Par ailleurs, les SMS du 1er août 2023 et du 17 mai 2024, où Monsieur [P] s’engage à payer la facture n°FAC22067 émise le 15 décembre 2022, démontrent l’existence d’un contrat « légalement formé » au sens de l’article 1103.
L’envoi de la facture n’a fait l’objet d’aucune contestation lors de sa réception. Au contraire, le défendeur a réitéré par écrit son engagement à deux reprises par SMS (le 1er septembre 2023 et le 17 mai 2024).
Les prestations ayant été réalisées, il convient donc de condamner Monsieur [J] [P] à payer à la SARL DADO ARCHITECTURE la somme de 2 880 euros.
Cette somme portera intérêts à compter de la mise en demeure du 20 juin 2024 dont l’avis de réception a été signé par le défendeur.
Les intérêts se capitaliseront par périodes annuelles conformément aux dispositions de l’article 1343-2 du code civil.

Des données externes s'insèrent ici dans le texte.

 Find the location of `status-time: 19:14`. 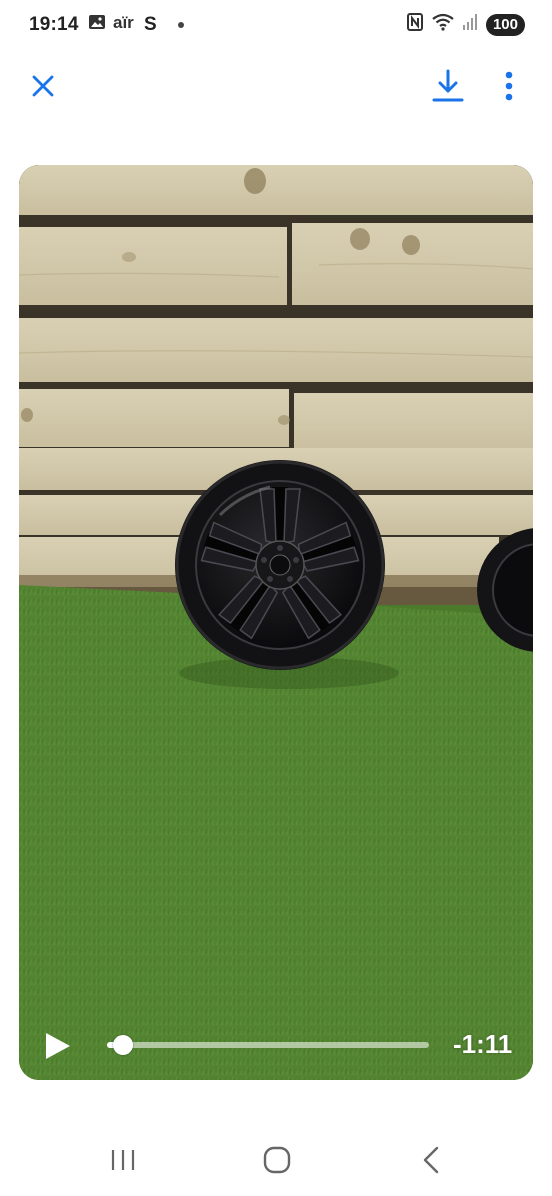

status-time: 19:14 is located at coordinates (54, 24).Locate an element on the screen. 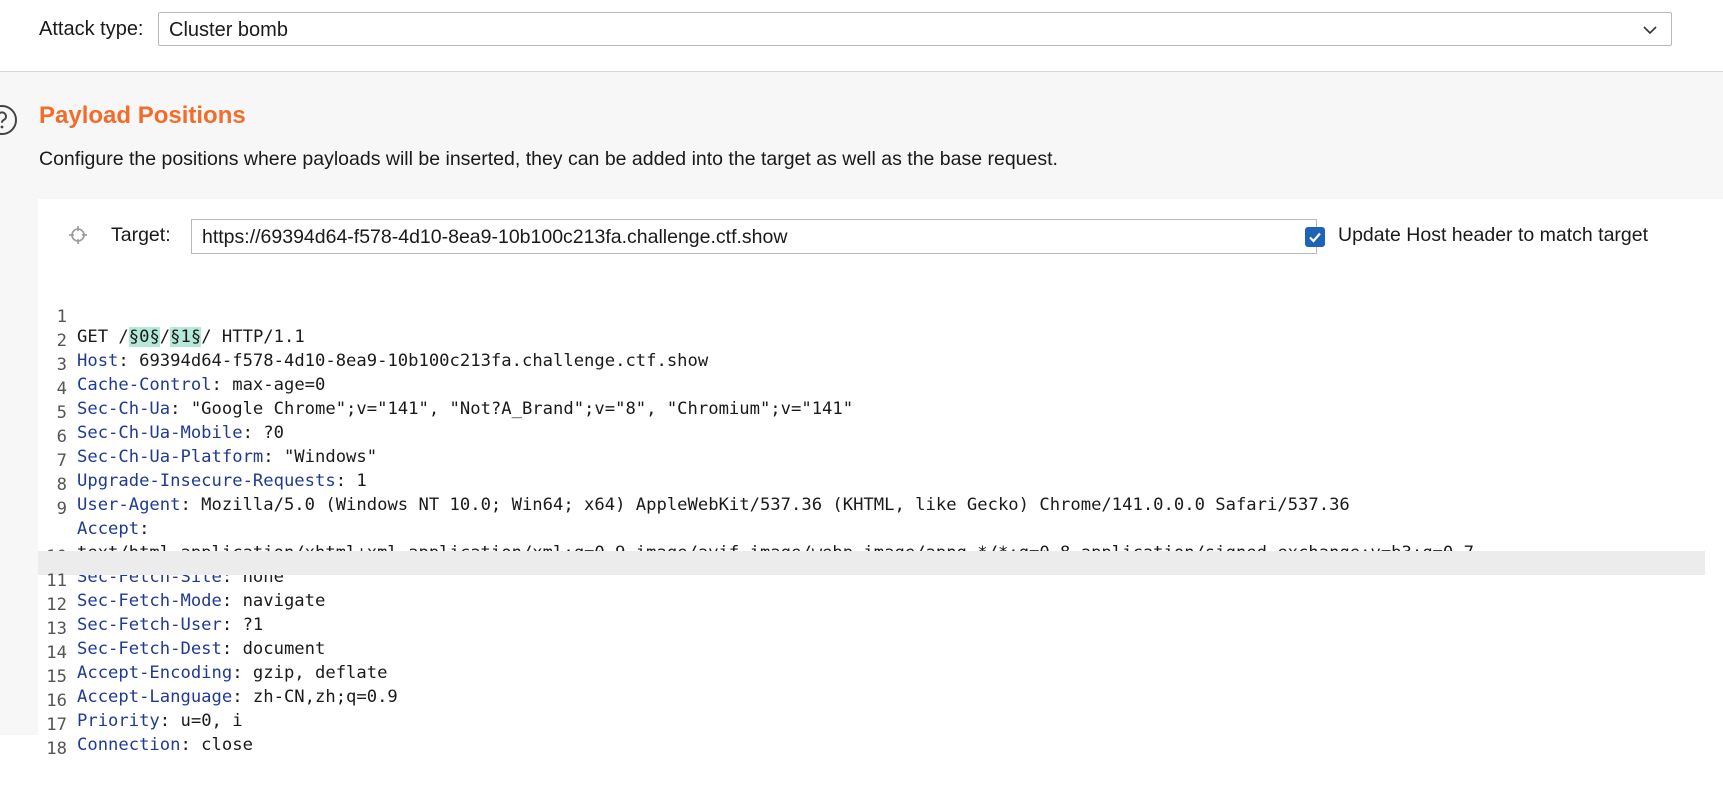 The width and height of the screenshot is (1723, 799). header-line: 3 Cache-Control: max-age=0 is located at coordinates (872, 365).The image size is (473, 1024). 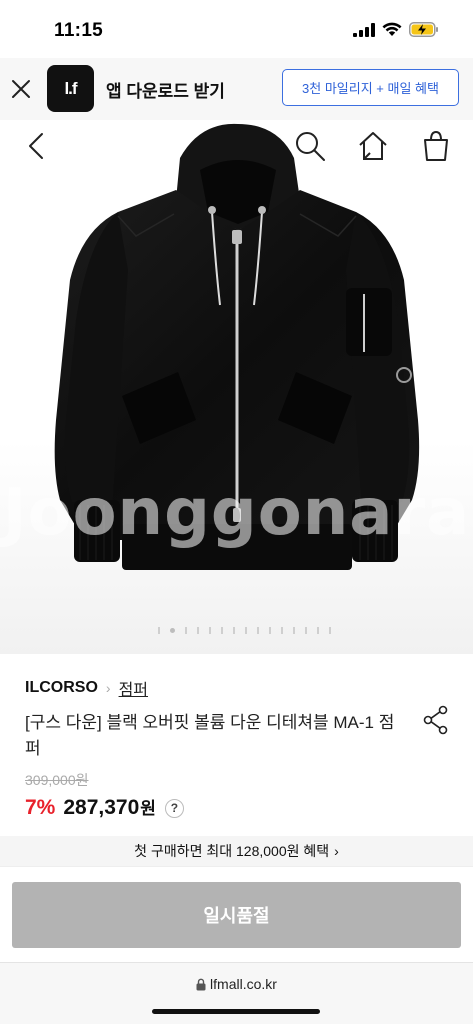 What do you see at coordinates (174, 808) in the screenshot?
I see `price-help-button: ?` at bounding box center [174, 808].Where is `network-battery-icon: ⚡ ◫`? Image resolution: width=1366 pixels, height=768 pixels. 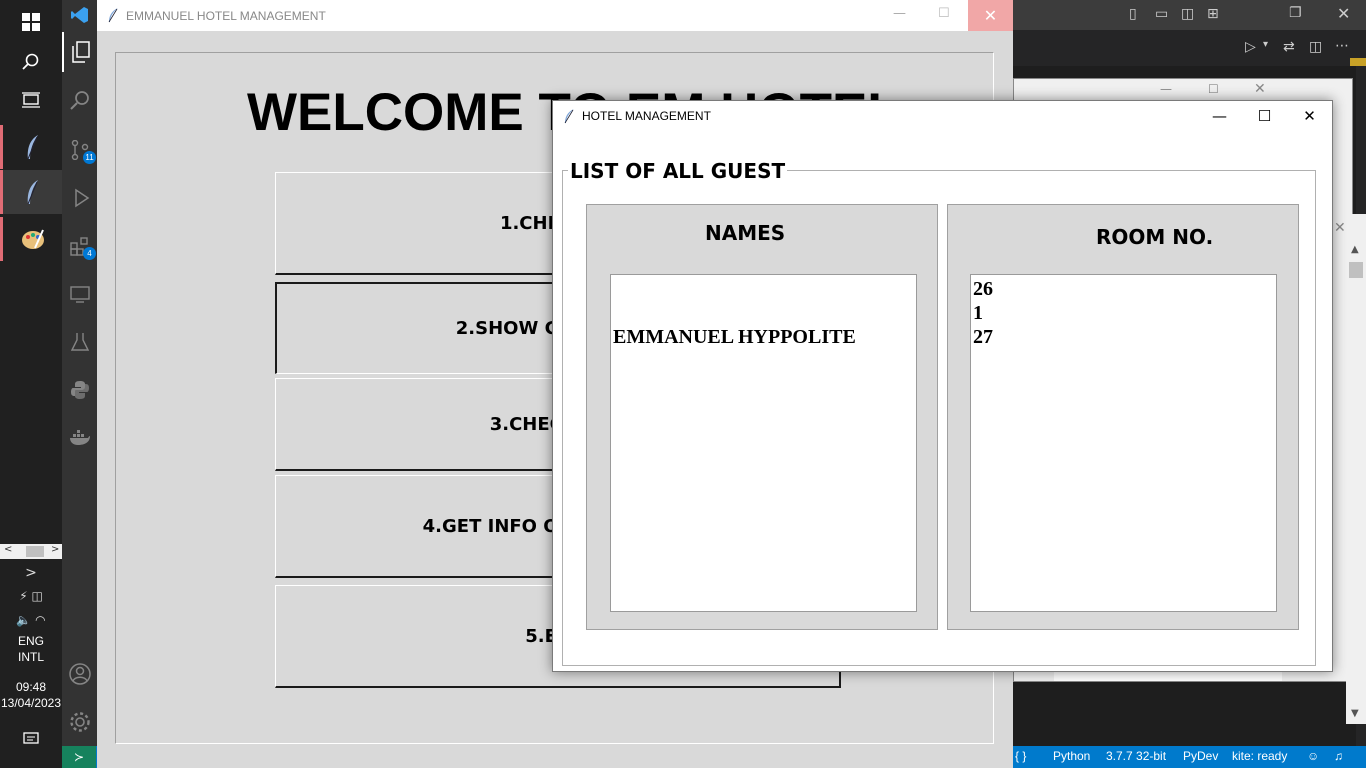
network-battery-icon: ⚡ ◫ is located at coordinates (31, 596).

Sur les demandes accessoires
Monsieur [J] [P] partie succombante, sera condamné aux dépens de l’instance, en application des dispositions de l’article 696 du Code de procédure civile.

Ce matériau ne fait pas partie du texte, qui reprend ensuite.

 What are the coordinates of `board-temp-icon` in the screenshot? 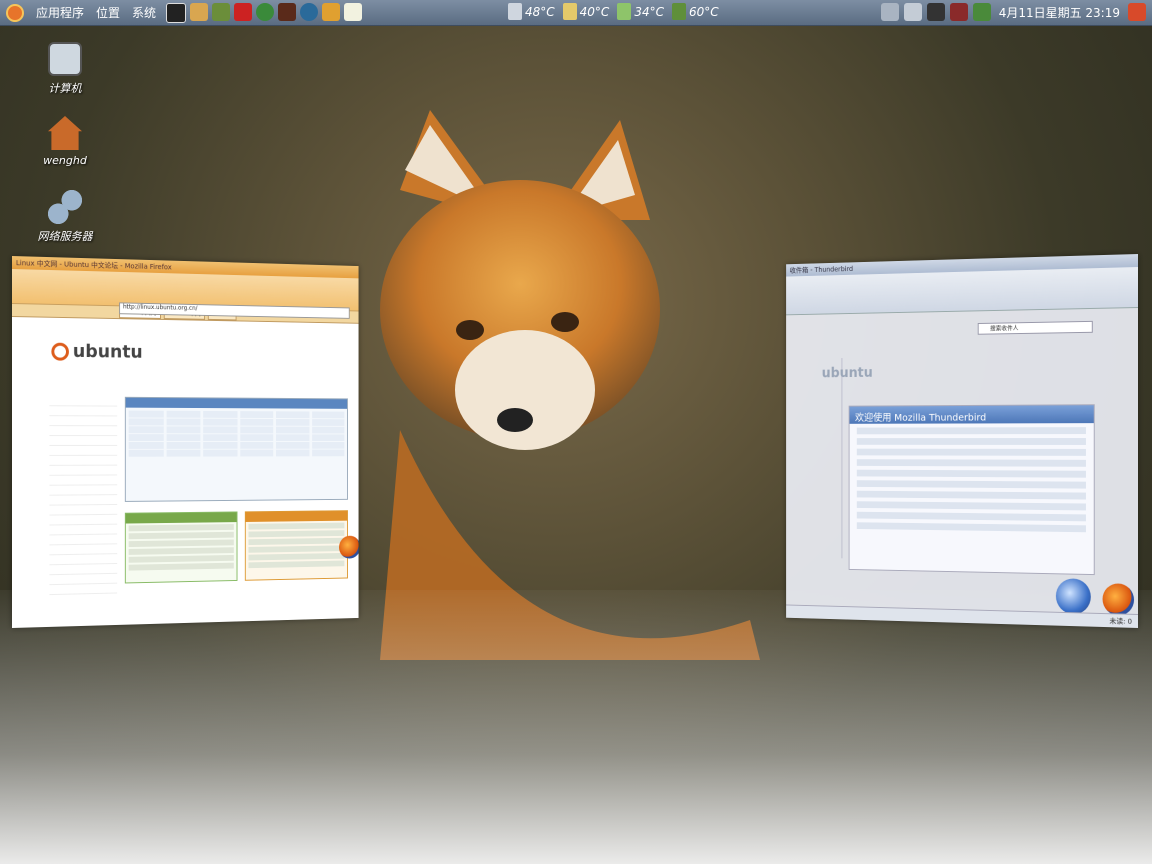 It's located at (678, 12). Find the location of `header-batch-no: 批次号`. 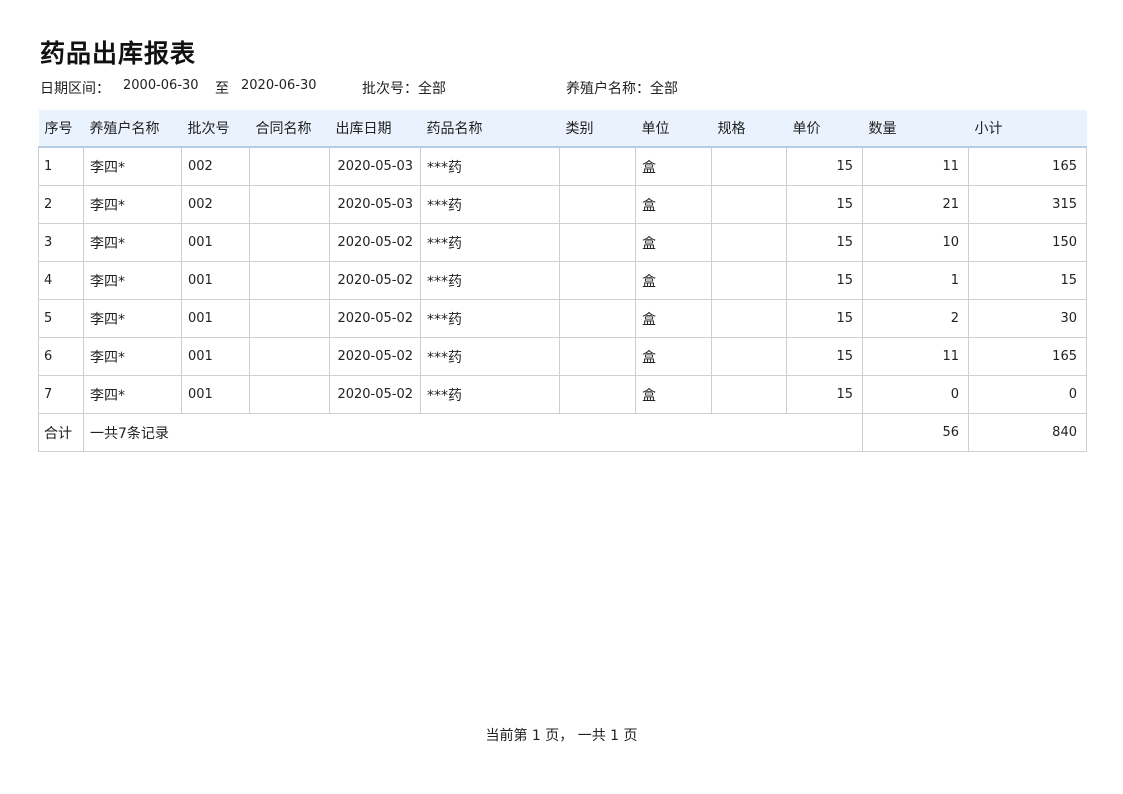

En outre, il sera condamné à verser à la SARL DADO ARCHITECTURE, la somme de 700 euros au titre de l’article 700 du Code de procédure civile.

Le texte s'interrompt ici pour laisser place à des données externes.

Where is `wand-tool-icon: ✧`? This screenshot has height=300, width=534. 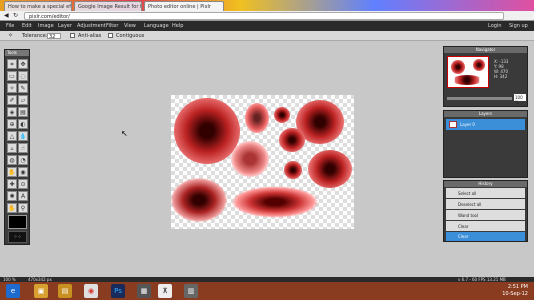 wand-tool-icon: ✧ is located at coordinates (12, 88).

En application de l’article 514 du code de procédure civile, les décisions de première instance sont de droit exécutoire à titre provisoire à moins que la loi ou la décision rendue n’en dispose autrement.
PAR CES MOTIFS:
Le Tribunal, statuant publiquement par mise à disposition au greffe, par jugement réputé contradictoire rendu en premier ressort :
DECLARE recevable la demande de la SARL DADO ARCHITECTURE ;
CONDAMNE Monsieur [J] [P] à payer à la SARL DADO ARCHITECTURE la somme de 2 880 euros avec intérêts au taux légal à compter du 20 juin 2024 et jusqu’à complet paiement, au titre de la facture référencée FAC22067 datée du 15 décembre 2022 ;
ORDONNE la capitalisation des intérêts par périodes annuelles conformément aux dispositions de l’article 1343-2 du code civil ;
CONDAMNE Monsieur [J] [P] à payer à la SARL DADO ARCHITECTURE la somme de 700 euros en application des dispositions de l’article 700 du Code de procédure civile ;
CONDAMNE Monsieur [J] [P] aux entiers frais et dépens de la présente instance,
RAPPELLE que la présente décision est exécutoire de plein droit à titre provisoire.